Entonces tuve una de mis estúpidas ocurrencias: se me ocurrió dar un soplido corto, fugaz pero potente, entre las hebras claras de su pelo. Esto era algo que yo hacía, a veces, cuando viajaba en colectivo y me tocaba estar sentado detrás de una mujer de pelo lacio; las destinatarias de tan inesperados soplidos en la nuca, reaccionaban de modos muy disímiles; la mayoría, en principio, movía un poco la cabeza hacia los lados pero no se volvía para mirarme; entonces yo insistía y soplaba nuevamente hasta que, algunas de ellas, llegaban a enojarse de verdad y una vez una mujer algo mayor, dio vuelta la cabeza de repente y me mandó sin prólogos inútiles a la mismísima concha de mi madre; ésa fue, lejos, la mejor de las reacciones obtenidas.
La mejor, hasta que di con Ella y su reacción. Porque Ella no atinó a decirme nada, tan sólo se volvió para mirarme y, al descubrir sus ojos en los míos, sentí que era la primera vez que la veía. Y Ella sonrió. Nada más eso: sonrió, pero con eso bastó para ablandarme. Le dije: “Oíme”, pero mientras hablaba su cara se deshizo, volví a ver el pelo lacio con la hebilla y en seguida el vestido que cruzaba, Ella ya estaba enfrente, caminaba y desaparecía entre la gente. No podía permitir que se alejara, que huyera así, sin más, luego de haber estado tantas noches en otro mundo onírico con ella. Salí como una bala, esquivé un auto y gracias a que un colectivo frenó en seco hoy puedo estar acá contando esto. Ella ya andaba por mitad de cuadra y creo que en dos, apenas, o tres saltos estuve ahí a su lado nuevamente. “Esta vez –pensé- no se me va a escapar así no más” y la tomé del hombro con firmeza. La atónita expresión de su carita, cuando giró, para mirarme, la cabeza, me hizo dudar de pronto de todas las certezas de mi vida.
-Oíme, por favor –fue lo que pude decir, mientras la mano que había estado en su hombro, caía, como un emblema, a mi costado-. Necesito tu nombre. Tu nombre.
Y Ella, sin que ese halo lustral de incertidumbre abandonara el sitio de su cara, dijo:
-Laura.
(Imagino que un esbozo de sonrisa aún persistía en su boca. Lo imagino.)
-Laura, yo te busqué durante tanto tiempo. Si supieras… Mirá.
Y aquí metí la mano en el bolsillo del pantalón en el que estaba el lápiz desde que ella, esa vez, en el Centro de salud Mental, me lo había dado, y lo puse ante sus ojos como un hecho.
-Es tuyo ¿no?
Laura miró mi mano alzada, trémula, el lápiz en la palma como un signo, y asintió, sin hablar, con la cabeza.
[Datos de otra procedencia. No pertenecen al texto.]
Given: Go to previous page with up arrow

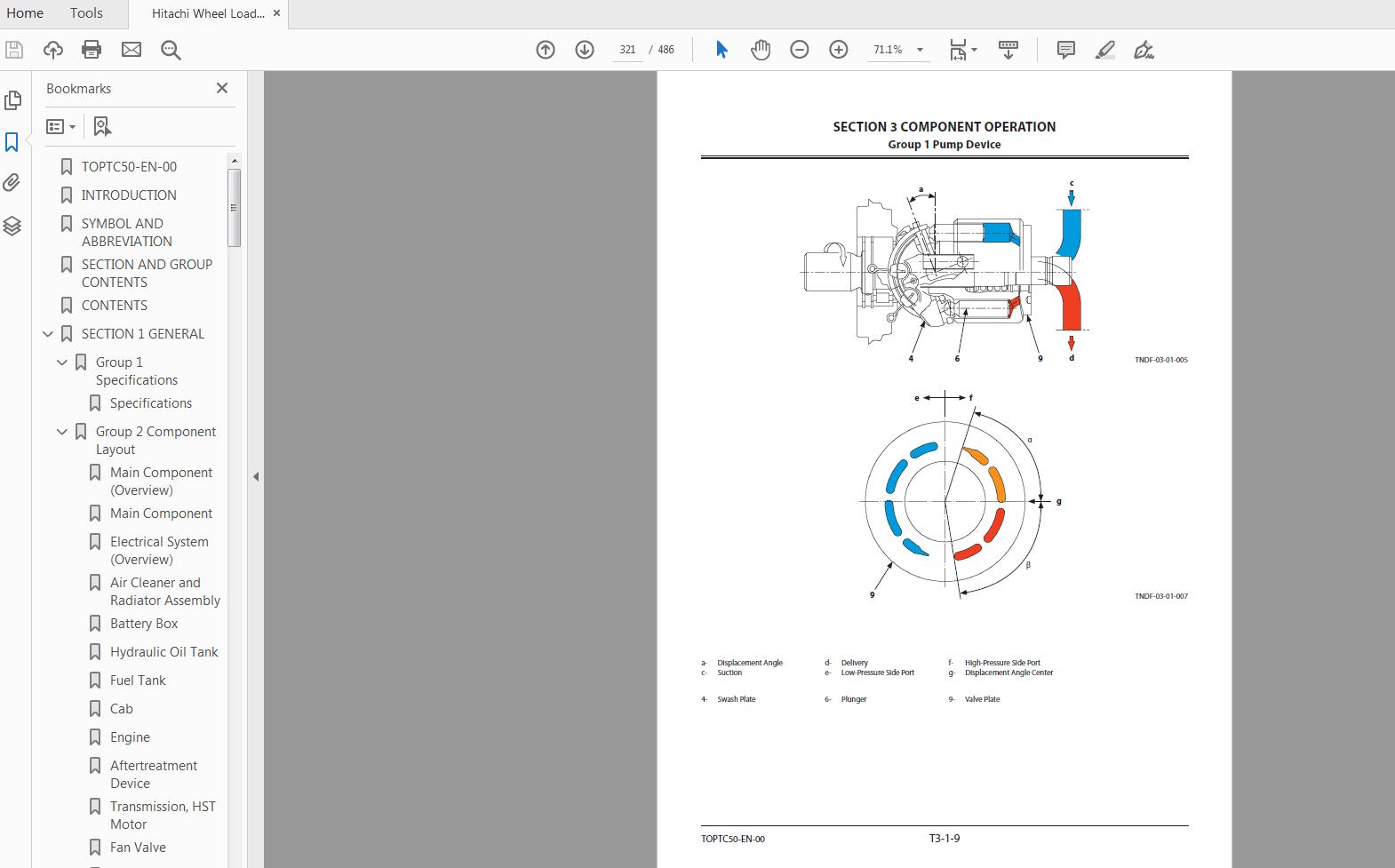Looking at the screenshot, I should click(546, 50).
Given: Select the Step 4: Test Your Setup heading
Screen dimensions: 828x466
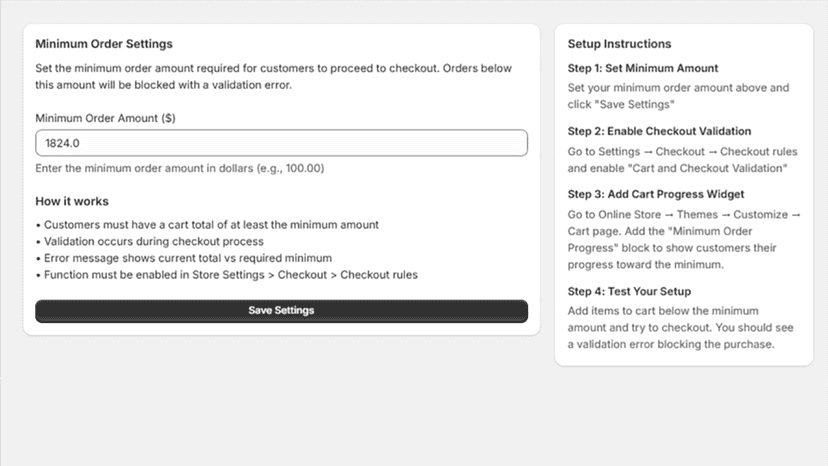Looking at the screenshot, I should (629, 291).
-¿Ves? –dije, como si la simple presencia de ese lápiz lo explicara todo: mi soplido en la nuca, mi carrera, la crispación de aquella mano ansiosa que había asido la carne de su hombro…- Yo te vengo siguiendo desde siempre. Pienso en vos…
-Ahora me tengo que ir –me dijo Laura.
-¿Vas a ir al Centro de Salud Mental?
-El viernes. Voy los viernes –dijo.
-Bueno. El viernes voy a estar ahí, si vos querés.
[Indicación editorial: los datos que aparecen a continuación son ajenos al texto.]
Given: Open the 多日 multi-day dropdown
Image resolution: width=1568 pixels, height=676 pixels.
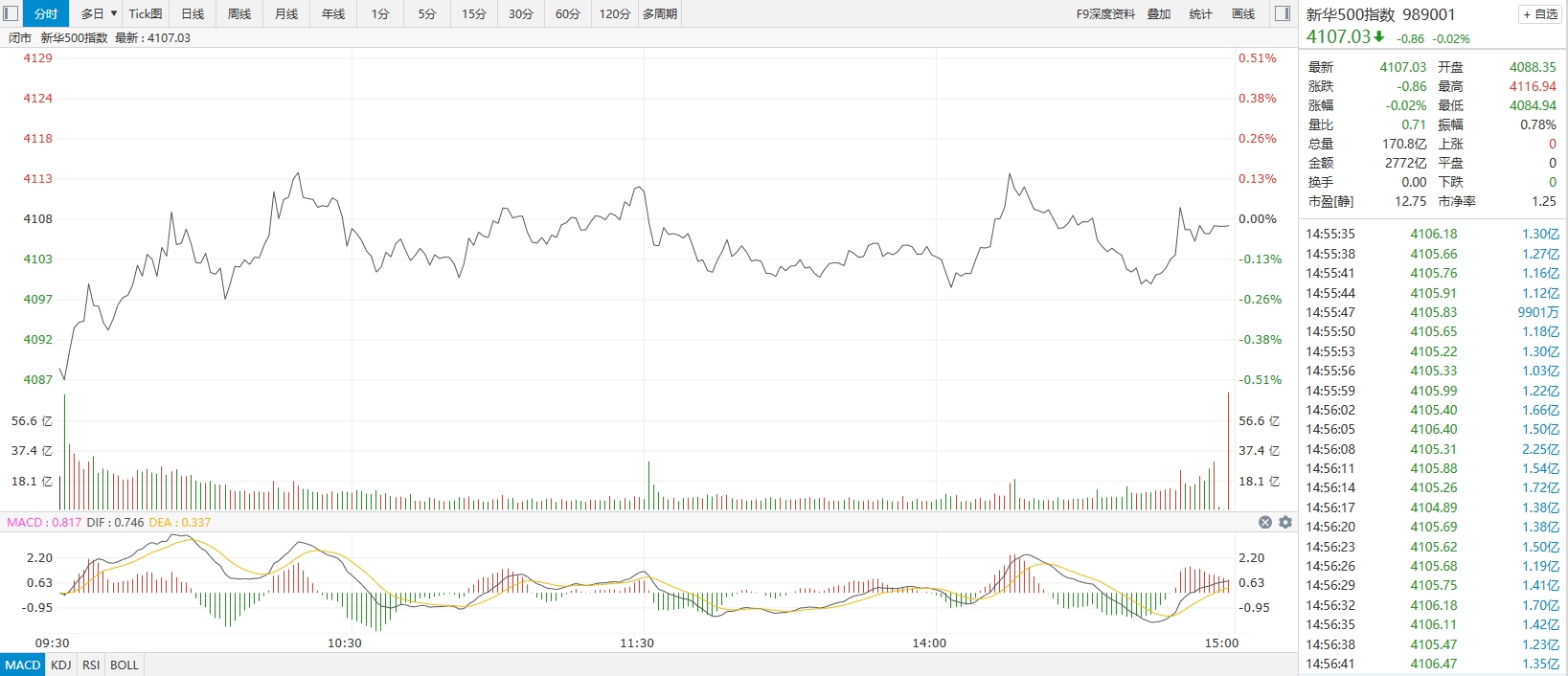Looking at the screenshot, I should pos(99,13).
Laura esta vez no dijo nada pero hizo algo que fue toda una respuesta: me sonrió, otra vez, aunque ahora franca y abiertamente, fraguando esa sonrisa para mí. De inmediato dio media vuelta y empezó a alejarse. Ella ya estaba lejos cuando advertí que el lápiz aún estaba en la palma de mi mano.
-¡Laura –grité-, el lápiz!
-¡Guardámelo hasta el viernes! –gritó ella y prorrumpió en una amplia carcajada que me dejó pensando todo el día. ¿Se había reído, de esa manera, aguijoneada por una emoción noble, corroborando, por decirlo así, la cita que teníamos el viernes? ¿O, por el contrario (¡no, pero esto que pensaba era terrible, no podía ser por esto!), su carcajada había sido de desprecio, se reía mofándose de mí, de mí, que la corría atolondrado por la calle, que le agarraba el hombro y le pedía su nombre y que luego, por toda explicación, sacaba un lapicito del bolsillo y lo blandía ante ella como un símbolo? ¿Se había reído de mí? ¿Se había burlado?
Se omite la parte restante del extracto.